Find vulnerabilities in vBulletin community software.

vBulletin is one of the popular community, forum software powering more than 100,000 sites on the Internet. Like every software, vBulletin may be vulnerable if not hardened and secured correctly.

As a best practice, you should frequently scan your Internet-facing community to find weaknesses so you can mitigate before hacker’s eyes on it. There are two ways:

  • Manual – run security scan periodically.
  • Automatic – leverage cloud-based scanner to scan regularly and you get notified whenever a vulnerability is found.

As you can guess, the automatic way sounds better.

Why securing a forum?

One may argue, my business is not the forum. It’s just for people to talk to each other, raise issues, etc.

But think about this – your online business has a forum, and there are more than 1 million users. You don’t care about security, and one day someone has hacked the forum and leaked all the user details.

How embarrassing, reputational loss, consumer trust loss, etc.

Let’s explore the tools.

VBScan

A project by OWASP.

VBScan is based on Perl and capable of analyzing vBulletin for vulnerabilities. It includes more than 70 modules to detect the flaws.

Installation is straightforward, and you can use it on any OS.

  • Download the latest version from GitHub
  • Unzip (if you downloaded source as a zip file)
  • Go to the newly created folder during zip extract
  • Change the permission of vbscan.pl to be executable
chmod 755 vbscan.pl

And you are good to go!

[email protected]:~/vbscan-0.1.8# ./vbscan.pl
  _  _  ____  ___   ___    __    _  _
 ( \/ )(  _ \/ __) / __)  /__\  ( \( )
  \  /  ) _ <\__ \( (__  /(__)\  )  (
   \/  (____/(___/ \___)(__)(__)(_)\_)
		(1337.today)
   
    --=[OWASP VBScan
    +---++---==[Version : 0.1.8
    +---++---==[Update Date : [2018/09/13]
    +---++---==[Author : Mohammad Reza Espargham
    +---++---==[Website : www.reza.es
    --=[Code name : Self Challenge
     @OWASP_VBScan , @rezesp , @OWASP


   Usage: 
 	./vbscan.pl <target>
	./vbscan.pl http://target.com/vbulletin


   Options: 
	./vbscan.pl --help

[email protected]:~/vbscan-0.1.8#

Updating vbscan is easy.

./vbscan.pl --upgrade

CMSScan

Above mentioned VBScan powers CMSScan. One advantage it offers is the scheduler.

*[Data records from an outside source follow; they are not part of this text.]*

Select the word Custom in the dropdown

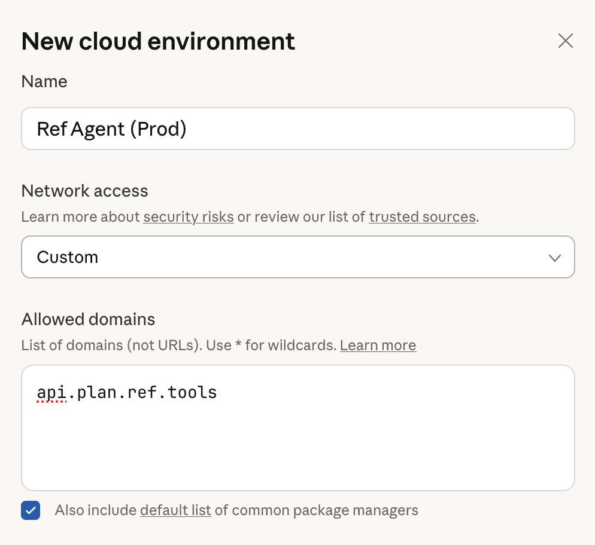tap(67, 257)
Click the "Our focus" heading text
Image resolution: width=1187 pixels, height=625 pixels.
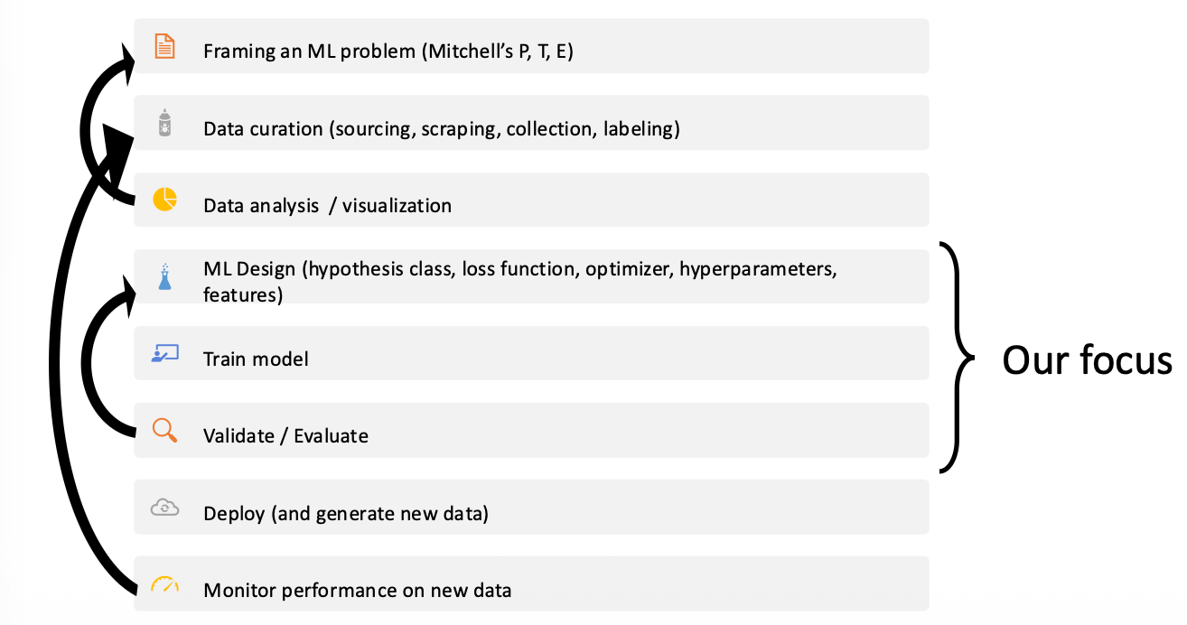pyautogui.click(x=1087, y=360)
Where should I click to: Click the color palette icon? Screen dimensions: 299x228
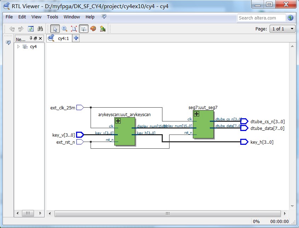[93, 29]
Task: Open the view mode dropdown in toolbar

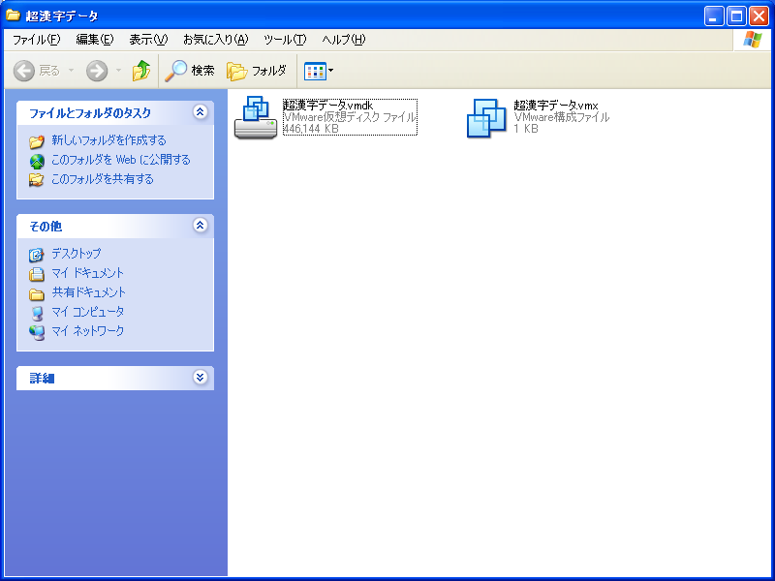Action: (x=319, y=71)

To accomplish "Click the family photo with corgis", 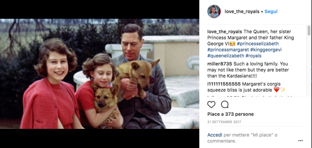I will [100, 74].
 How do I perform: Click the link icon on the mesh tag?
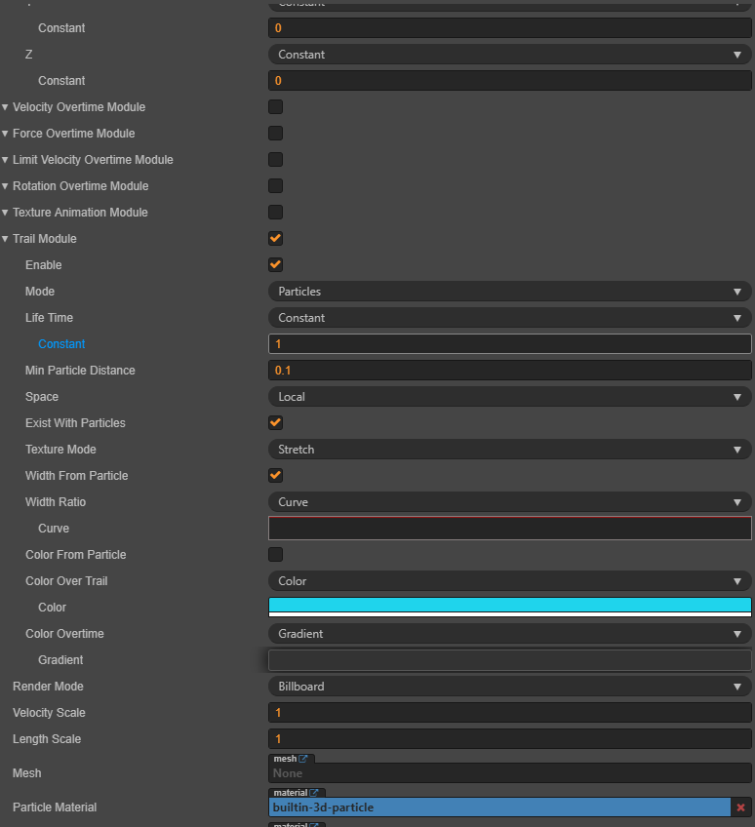pos(304,759)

This is great if you are looking for an open-source solution to run periodically and send the reports through email.

Not just VBulletin but CMSScan also let you test WordPress, Joomla, Drupal.

By default, the web interface listening on port 7070 and when you access that in the browser, you will see the beautiful page where you enter the URL to be scanned.

[email protected]:~/CMSScan# ./run.sh 
[2019-09-27 19:09:14 +0000] [25590] [INFO] Starting gunicorn 19.9.0
[2019-09-27 19:09:14 +0000] [25590] [INFO] Listening at: http://0.0.0.0:7070 (25590)
[2019-09-27 19:09:14 +0000] [25590] [INFO] Using worker: sync
[2019-09-27 19:09:14 +0000] [25593] [INFO] Booting worker with pid: 25593
[2019-09-27 19:09:14 +0000] [25594] [INFO] Booting worker with pid: 25594
[2019-09-27 19:09:14 +0000] [25595] [INFO] Booting worker with pid: 25595

TLS Scanner

Geekflare TLS Scanner is not specific to vBulletin, but it is essential to ensure TLS certificate implementation is correct. You can run the test against your vBulletin to find out the supported TLS protocol, ciphers, common web vulnerabilities, and certificate details.

There is more SSL/TLS scanner listed here.

Netsparker

An enterprise-ready scanner is available as self-hosted or cloud-based.

Netsparker can be integrated with development to provide continuous security to small or large websites.

With their proprietary proof-based scanning technology, you can scan vBulletin or entire web applications quickly to get the actionable results. It covers a large number of web vulnerabilities, including OWASP top 10.

Conclusion

Keeping online assets secure is challenging, and periodic scan against vBulletin or any web applications is MUST so you can mitigate as soon as vulnerabilities are found. The above tools help you to find the security flaws, and if you are looking for continuous security protection, then you may choose SUCURI Cloud WAF.